■ **PROVIDED TEXT**:
========

As I mentioned down-thread, I can generate a CSV with a couple of fprintf statem...

turtlebits · on Aug 18, 2021

You can write what "looks" like CSV to you, but there are no guarantees it will import correctly.

The problem is 10x worse when you get CSV from one source and rely on another process to load it. I fought this problem for several days going from NetSuite to Snowflake via CSV.

asdff · on Aug 18, 2021

Can you give an example? The rules for CSV files are so simple I'm struggling to imagine a case where something looks correct but in fact isn't correct.

turtlebits · on Aug 18, 2021

Non standard delimiters. Escaping delimiters in fields - sometimes with a \, sometimes doubled (""), sometimes not at all. Double new lines.

Poor handling from standard CSV libraries. Either unable to read or unable to create for some downstream process.

rendall · on Aug 18, 2021

That sounds like the problem of badly formatted CSV, not a problem with CSV per se.

If you stick to one delimiter, and that delimiter is a comma, and escape the delimiter in the data with double-quotes around the entry, and escape double quotes with two double-quotes, well, you have written CSV that is correct and looks correct and will be parsed correctly by literally every CSV parser.

adzm · on Aug 19, 2021

Pretty much the rfc. https://datatracker.ietf.org/doc/html/rfc4180

Parsers are trickier if you want to be lenient, but exporters are dead simple.

masklinn · on Aug 19, 2021

> That sounds like the problem of badly formatted CSV

That’s what CSV is. That’s what happens when you ingest CSVs whose production you don’t control.

> If you [ignore everything people literally clamour for in these comments and praise csv for]

Yes i also like ponies.

rendall · on Aug 19, 2021

> "That’s what CSV is."

That's really not a serious argument against CSV. Since you paraphrase in a silly way, I can do it too! Your "argument" is "Badly formatted files exist, therefore CSV bad".

Everyone "against CSV" seems to be arguing against badly formatted CSV, and leaping to the conclusion that "CSV is just bad" without much more to say about it. I'm sorry that badly formatted CSV gave you a bad time, but the format is fine and gets its job done.

========

■ **DATA EXTRACT**:
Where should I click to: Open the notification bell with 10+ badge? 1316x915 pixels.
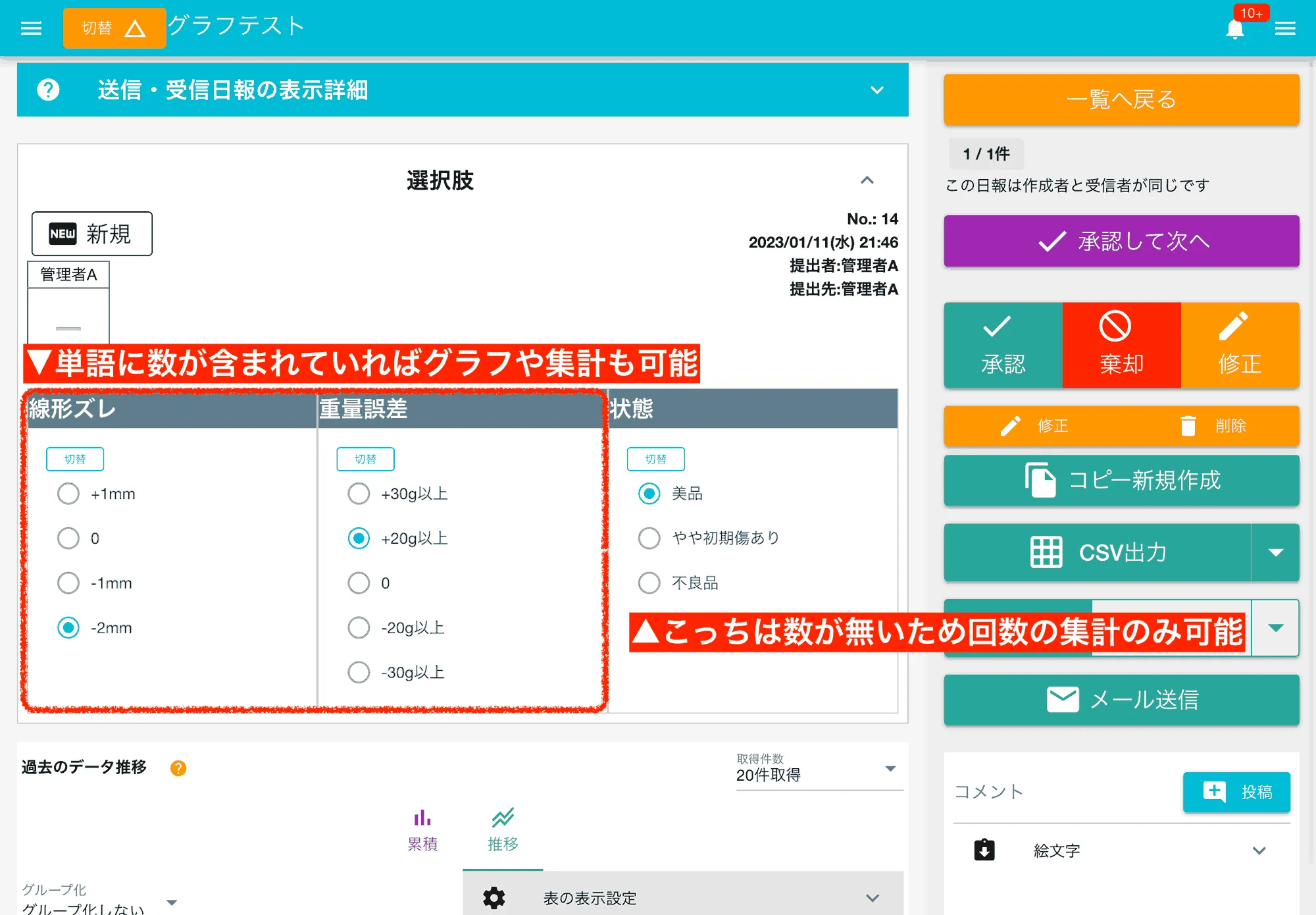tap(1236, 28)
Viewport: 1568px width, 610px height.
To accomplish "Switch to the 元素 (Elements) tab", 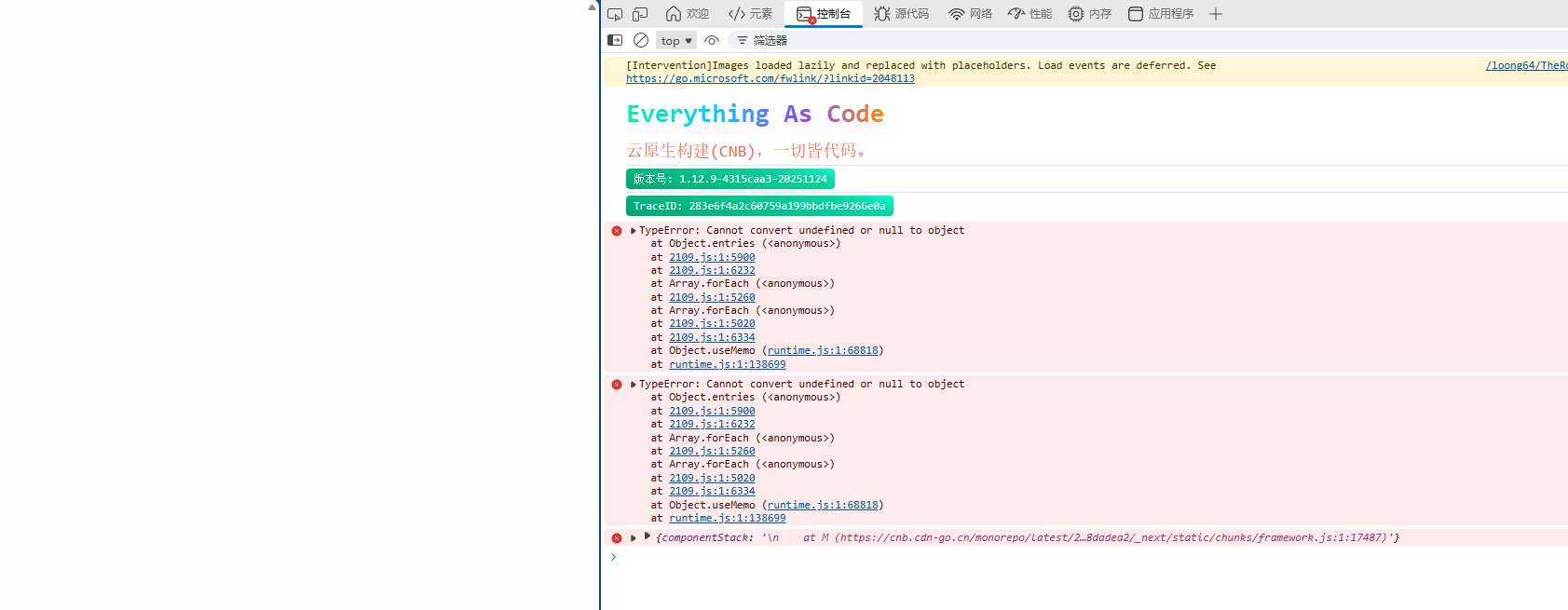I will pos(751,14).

========

■ **THE PROBLEM**:
Could you give the stretch of the thread from "If you stick" through "you don’t control." again, substituting "serializers" for "exporters"?

■ **EXERCISE OUTPUT**:
If you stick to one delimiter, and that delimiter is a comma, and escape the delimiter in the data with double-quotes around the entry, and escape double quotes with two double-quotes, well, you have written CSV that is correct and looks correct and will be parsed correctly by literally every CSV parser.

adzm · on Aug 19, 2021

Pretty much the rfc. https://datatracker.ietf.org/doc/html/rfc4180

Parsers are trickier if you want to be lenient, but serializers are dead simple.

masklinn · on Aug 19, 2021

> That sounds like the problem of badly formatted CSV

That’s what CSV is. That’s what happens when you ingest CSVs whose production you don’t control.